SolrJ

SolrJ is an API that makes it easy for applications written in Java (or any language based on the JVM) to talk to Solr. SolrJ hides a lot of the details of connecting to Solr and allows your application to interact with Solr with simple high-level methods. SolrJ supports most Solr APIs, and is highly configurable.

Building and Running SolrJ Applications

The SolrJ API ships with Solr, so you do not have to download or install anything else. But you will need to configure your build to include SolrJ and its dependencies.

Common Build Systems

Most mainstream build systems greatly simplify dependency management, making it easy to add SolrJ to your project.

For projects built with Ant (using Ivy), place the following in your ivy.xml:

<dependency org="org.apache.solr" name="solr-solrj" rev="9.2.1"/>

For projects built with Maven, place the following in your pom.xml:

<dependency>
  <groupId>org.apache.solr</groupId>
  <artifactId>solr-solrj</artifactId>
  <version>9.2.1</version>
</dependency>

For projects built with Gradle, place the following in your build.gradle:

compile group: 'org.apache.solr', name: 'solr-solrj', version: '9.2.1'

If you want to use CloudSolrClient and have it talk directly to ZooKeeper, you will need to add a dependency on the solr-solrj-zookeeper artifact.

If you are not using Streaming Expressions classes in your Java code, you can exclude the solr-solrj-streaming dependency.

Adding SolrJ to the Classpath Manually

If you are not using one of the above build system, it’s still easy to add SolrJ to your build.

At build time, all that is required is the SolrJ jar itself: solr-solrj-9.2.1.jar. To compile code manually that uses SolrJ, use a javac command similar to:

javac -cp .:$SOLR_TIP/server/solr-webapp/webapp/WEB-INF/lib/solr-solrj-9.2.1.jar ...

At runtime, you need a few of SolrJ’s dependencies, in addition to SolrJ itself. In the Solr distribution these dependencies are not separated from Solr’s dependencies, so you must include all or manually choose the exact set that is needed. Please refer to the maven release for the exact dependencies needed for your version. Run your project with a classpath like:

java -cp .:$SOLR_TIP/server/lib/ext:$SOLR_TIP/server/solr-webapp/webapp/WEB-INF/lib/* ...

If you are worried about the SolrJ libraries expanding the size of your client application, you can use a code obfuscator like ProGuard to remove APIs that you are not using.

SolrJ Overview

For all its flexibility, SolrJ is built around a few simple interfaces.

### DATASET CONTENT:
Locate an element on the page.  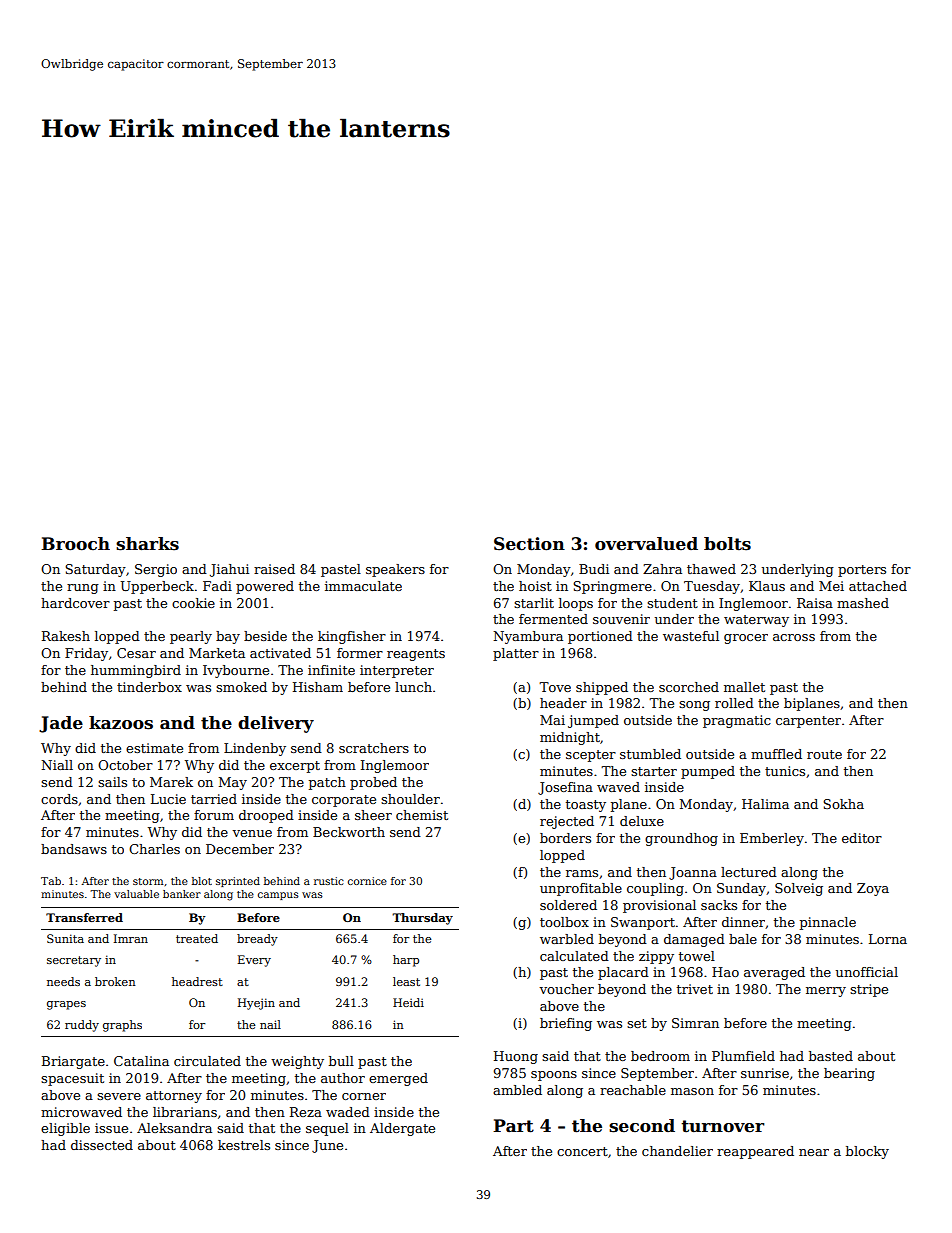
attached is located at coordinates (878, 586).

### GIVEN TASK:
Please answer from the SolrJ text: what dependency must be added for CloudSolrClient to talk directly to ZooKeeper? The data has nothing to do with the SolrJ text.

### EXERCISE SOLUTION:
A dependency on the solr-solrj-zookeeper artifact.